The following editorial appeared in the Chicago Tribune:
Parents of preteens know the dismay that comes with this image: kids flopped on the couch for stretches of time, silent and mesmerized by smartphones. Maybe it’s Snapchat, maybe its Facebook or Instagram – but they scroll and scroll, oblivious to an outside world that beckons with all things tangible and sunny: a pool, a baseball diamond, a bike ride.
The things that lure kids into their own walled-off worlds have evolved over the years: Pac-Man in the ‘80s, Nintendo in the ‘90s. Today, it’s a smartphone that at times can seem like the Pacific Ocean between you and your children. Recently, a backlash against the trend has burgeoned in the form of Wait Until 8th, a movement that encourages parents to hold off on giving their children smartphones until the eighth grade, when their kids are usually 13 or 14.
Led by a former Chicago resident who now lives in Austin, Texas, the group launched this spring and now has more than 2,000 parents as members, the Tribune’s Kate Thayer reports. At least 100 families in Illinois have joined. There’s nothing binding in being a member. Parents simply take a pledge to “wait until eighth,” adhering to the group’s belief that elementary school is too soon for kids to start tapping and scrolling on smartphones.

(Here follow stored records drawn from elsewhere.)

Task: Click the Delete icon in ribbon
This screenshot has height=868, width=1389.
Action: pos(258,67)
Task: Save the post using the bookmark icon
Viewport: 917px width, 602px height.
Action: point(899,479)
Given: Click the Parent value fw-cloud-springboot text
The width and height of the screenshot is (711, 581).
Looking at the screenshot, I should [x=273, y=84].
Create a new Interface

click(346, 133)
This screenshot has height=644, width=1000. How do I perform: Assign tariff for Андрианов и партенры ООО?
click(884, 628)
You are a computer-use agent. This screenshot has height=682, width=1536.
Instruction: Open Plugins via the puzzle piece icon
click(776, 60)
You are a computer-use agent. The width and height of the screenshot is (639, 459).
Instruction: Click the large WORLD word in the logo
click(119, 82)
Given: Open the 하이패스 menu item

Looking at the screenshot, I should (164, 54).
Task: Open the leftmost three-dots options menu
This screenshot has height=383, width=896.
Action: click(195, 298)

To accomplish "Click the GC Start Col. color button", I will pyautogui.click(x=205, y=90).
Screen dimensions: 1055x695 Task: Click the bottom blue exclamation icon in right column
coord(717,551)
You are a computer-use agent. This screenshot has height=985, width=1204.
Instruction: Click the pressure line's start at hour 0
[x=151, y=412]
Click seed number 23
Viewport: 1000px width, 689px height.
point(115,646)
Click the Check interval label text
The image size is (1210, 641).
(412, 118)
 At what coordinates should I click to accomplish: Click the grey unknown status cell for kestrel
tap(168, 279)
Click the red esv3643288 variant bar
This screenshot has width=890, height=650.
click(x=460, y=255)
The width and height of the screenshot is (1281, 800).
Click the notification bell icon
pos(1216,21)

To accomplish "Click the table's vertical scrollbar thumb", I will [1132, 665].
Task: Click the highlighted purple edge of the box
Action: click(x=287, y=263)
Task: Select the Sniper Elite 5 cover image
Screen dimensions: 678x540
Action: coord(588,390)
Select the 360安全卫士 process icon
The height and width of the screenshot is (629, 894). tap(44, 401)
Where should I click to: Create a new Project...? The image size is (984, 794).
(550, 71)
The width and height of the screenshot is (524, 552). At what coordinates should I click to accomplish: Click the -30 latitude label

There’s a need for children who haven’t reached their teen years to have phones for communication and safety reasons, but the group stresses that major cellular service carriers offer basic packages for calls and texts — without data plans. “Smartphones are distracting, dangerous and detrimental for children, yet are widespread in elementary and middle school because of unrealistic social pressure and expectations to have one,” the group’s website declares.
OK, we feel your pain, Wait Until 8th. But we think there’s a better way to look at this. Kids still bond in playgrounds, school hallways and backyards, but smartphones have changed the way we socialize, and that doesn’t just go for grown-ups. Kids now connect digitally, through texts, FaceTime, social media, the list goes on. It’s a reality parents can’t ignore.
But it’s also a reality parents don’t have to accept unconditionally. Being a parent means being proactive about everything, and that includes being attentive stewards of their kids’ use of smartphones. Keeping them off the dinner table and away from reach at bedtime are sensible ground rules. There are also apps that allow parents to control when their kids can use their phones and what apps are accessible, Thayer writes. Setting boundaries is part of a parent’s job description, and that’s especially important when it comes to a kid’s smartphone use.
It’s up to each parent to decide when to buy a smartphone for their child, and how to monitor the device’s usage. Every kid, and every family dynamic, is different. “There’s no research evidence that getting a phone at too young of an age is bad or good,” Yalda Uhls, author of “Media Moms & Digital Dads: A Fact-Not-Fear Approach to Parenting in the Digital Age,” told Thayer. What matters is being engaged enough in your kids’ use of the phone to know if, when — and how — it becomes a problem.